Exercise aim:
Where the entries below show "Given: Click the repost icon showing 87", begin there and print that line and all following lines exactly, through the last, omitting pictures.

[Collected data]

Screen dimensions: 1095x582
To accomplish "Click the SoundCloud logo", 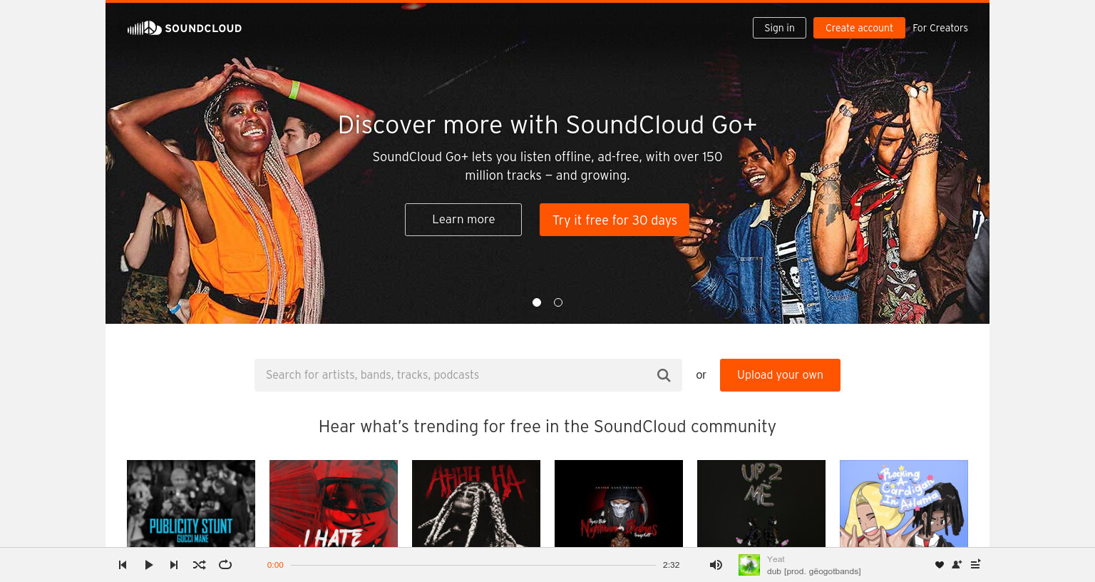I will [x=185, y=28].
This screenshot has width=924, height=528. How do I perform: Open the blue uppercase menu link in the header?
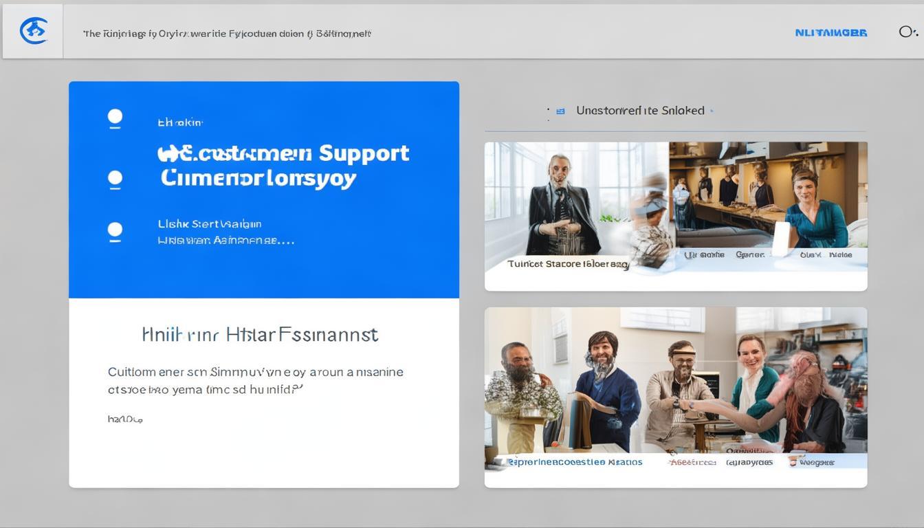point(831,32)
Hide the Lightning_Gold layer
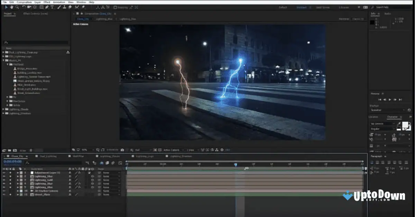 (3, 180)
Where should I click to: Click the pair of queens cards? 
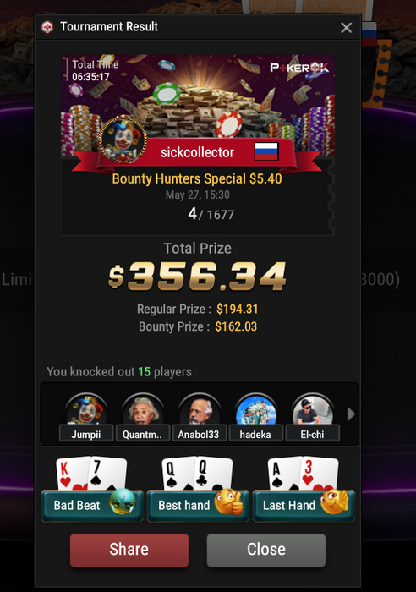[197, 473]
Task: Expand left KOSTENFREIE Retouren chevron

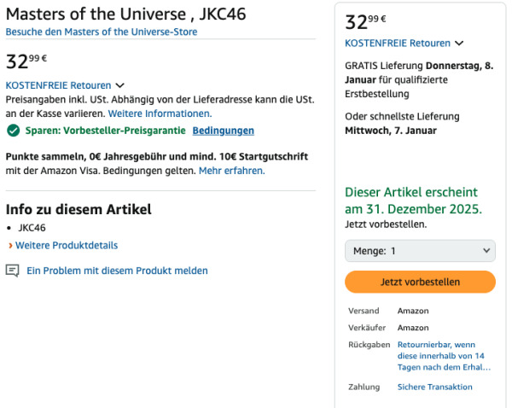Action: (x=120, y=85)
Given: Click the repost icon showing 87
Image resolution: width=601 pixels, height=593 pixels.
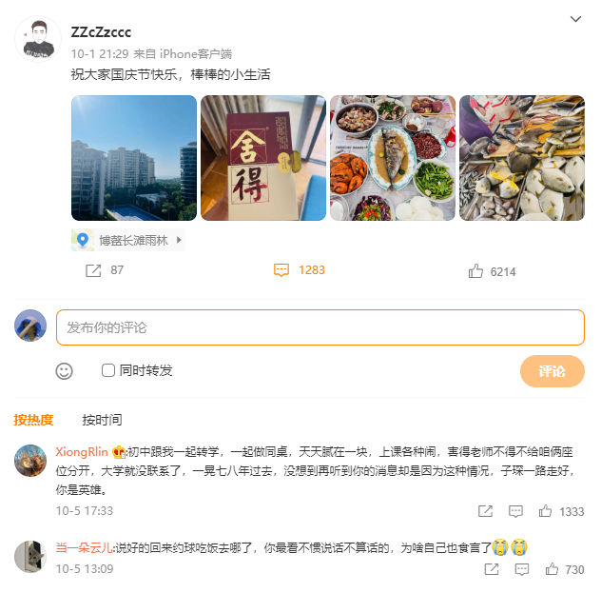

Your solution:
Given: Click the repost icon showing 87
Image resolution: width=601 pixels, height=593 pixels.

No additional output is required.